## [ASSIGNMENT]
Retype all of the records shown beneath this task, exactly as they stand.

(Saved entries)

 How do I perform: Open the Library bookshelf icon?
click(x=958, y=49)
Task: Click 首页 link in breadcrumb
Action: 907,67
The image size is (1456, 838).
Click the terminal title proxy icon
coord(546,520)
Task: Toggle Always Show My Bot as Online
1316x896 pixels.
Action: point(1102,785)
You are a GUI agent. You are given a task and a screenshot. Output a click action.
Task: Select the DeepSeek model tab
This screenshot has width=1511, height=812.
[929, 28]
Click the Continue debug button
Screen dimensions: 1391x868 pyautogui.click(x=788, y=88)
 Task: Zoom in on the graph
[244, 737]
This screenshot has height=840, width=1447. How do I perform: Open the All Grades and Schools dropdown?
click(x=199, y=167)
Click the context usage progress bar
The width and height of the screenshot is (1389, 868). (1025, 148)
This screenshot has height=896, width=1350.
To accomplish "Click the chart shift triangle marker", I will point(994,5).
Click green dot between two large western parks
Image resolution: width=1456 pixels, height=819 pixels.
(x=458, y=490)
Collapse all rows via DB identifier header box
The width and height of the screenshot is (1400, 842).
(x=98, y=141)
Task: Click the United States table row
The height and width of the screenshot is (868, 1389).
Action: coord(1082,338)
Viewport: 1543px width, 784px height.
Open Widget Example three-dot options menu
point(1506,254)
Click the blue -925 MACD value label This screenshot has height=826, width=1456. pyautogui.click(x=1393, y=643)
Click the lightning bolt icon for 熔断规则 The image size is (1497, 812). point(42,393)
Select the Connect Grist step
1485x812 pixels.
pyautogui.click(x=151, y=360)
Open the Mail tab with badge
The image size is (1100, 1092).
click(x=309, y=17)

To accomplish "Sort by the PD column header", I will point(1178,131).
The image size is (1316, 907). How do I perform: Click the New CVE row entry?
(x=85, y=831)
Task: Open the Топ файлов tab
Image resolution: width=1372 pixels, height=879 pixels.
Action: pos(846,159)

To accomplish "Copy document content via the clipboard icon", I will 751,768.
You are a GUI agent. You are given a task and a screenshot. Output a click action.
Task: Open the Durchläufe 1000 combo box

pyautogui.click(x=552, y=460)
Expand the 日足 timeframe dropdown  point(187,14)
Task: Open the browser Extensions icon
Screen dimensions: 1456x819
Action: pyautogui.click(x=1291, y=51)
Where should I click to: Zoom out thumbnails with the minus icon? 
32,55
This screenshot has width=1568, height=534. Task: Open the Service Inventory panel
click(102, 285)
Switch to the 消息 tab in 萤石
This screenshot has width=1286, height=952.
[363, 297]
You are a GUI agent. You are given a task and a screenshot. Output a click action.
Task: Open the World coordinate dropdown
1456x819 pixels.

## [OUTPUT OF THE EXERCISE]
 How do I perform: Open the Library bookshelf icon?
click(x=958, y=49)
Task: Click 首页 link in breadcrumb
Action: 907,67
The image size is (1456, 838).
Click the terminal title proxy icon
coord(546,520)
Task: Toggle Always Show My Bot as Online
1316x896 pixels.
Action: point(1102,785)
You are a GUI agent. You are given a task and a screenshot. Output a click action.
Task: Select the DeepSeek model tab
This screenshot has width=1511, height=812.
[929, 28]
Click the Continue debug button
Screen dimensions: 1391x868 pyautogui.click(x=788, y=88)
 Task: Zoom in on the graph
[244, 737]
This screenshot has height=840, width=1447. How do I perform: Open the All Grades and Schools dropdown?
click(x=199, y=167)
Click the context usage progress bar
The width and height of the screenshot is (1389, 868). (1025, 148)
This screenshot has height=896, width=1350.
To accomplish "Click the chart shift triangle marker", I will point(994,5).
Click green dot between two large western parks
Image resolution: width=1456 pixels, height=819 pixels.
(x=458, y=490)
Collapse all rows via DB identifier header box
The width and height of the screenshot is (1400, 842).
(x=98, y=141)
Task: Click the United States table row
The height and width of the screenshot is (868, 1389).
Action: coord(1082,338)
Viewport: 1543px width, 784px height.
Open Widget Example three-dot options menu
point(1506,254)
Click the blue -925 MACD value label This screenshot has height=826, width=1456. pyautogui.click(x=1393, y=643)
Click the lightning bolt icon for 熔断规则 The image size is (1497, 812). point(42,393)
Select the Connect Grist step
1485x812 pixels.
pyautogui.click(x=151, y=360)
Open the Mail tab with badge
The image size is (1100, 1092).
click(x=309, y=17)

To accomplish "Sort by the PD column header", I will point(1178,131).
The image size is (1316, 907). How do I perform: Click the New CVE row entry?
(x=85, y=831)
Task: Open the Топ файлов tab
Image resolution: width=1372 pixels, height=879 pixels.
Action: pos(846,159)

To accomplish "Copy document content via the clipboard icon", I will 751,768.
You are a GUI agent. You are given a task and a screenshot. Output a click action.
Task: Open the Durchläufe 1000 combo box

pyautogui.click(x=552, y=460)
Expand the 日足 timeframe dropdown  point(187,14)
Task: Open the browser Extensions icon
Screen dimensions: 1456x819
Action: pyautogui.click(x=1291, y=51)
Where should I click to: Zoom out thumbnails with the minus icon? 
32,55
This screenshot has width=1568, height=534. Task: Open the Service Inventory panel
click(102, 285)
Switch to the 消息 tab in 萤石
This screenshot has width=1286, height=952.
[363, 297]
You are a GUI agent. You are given a task and a screenshot. Output a click action.
Task: Open the World coordinate dropdown
1456x819 pixels.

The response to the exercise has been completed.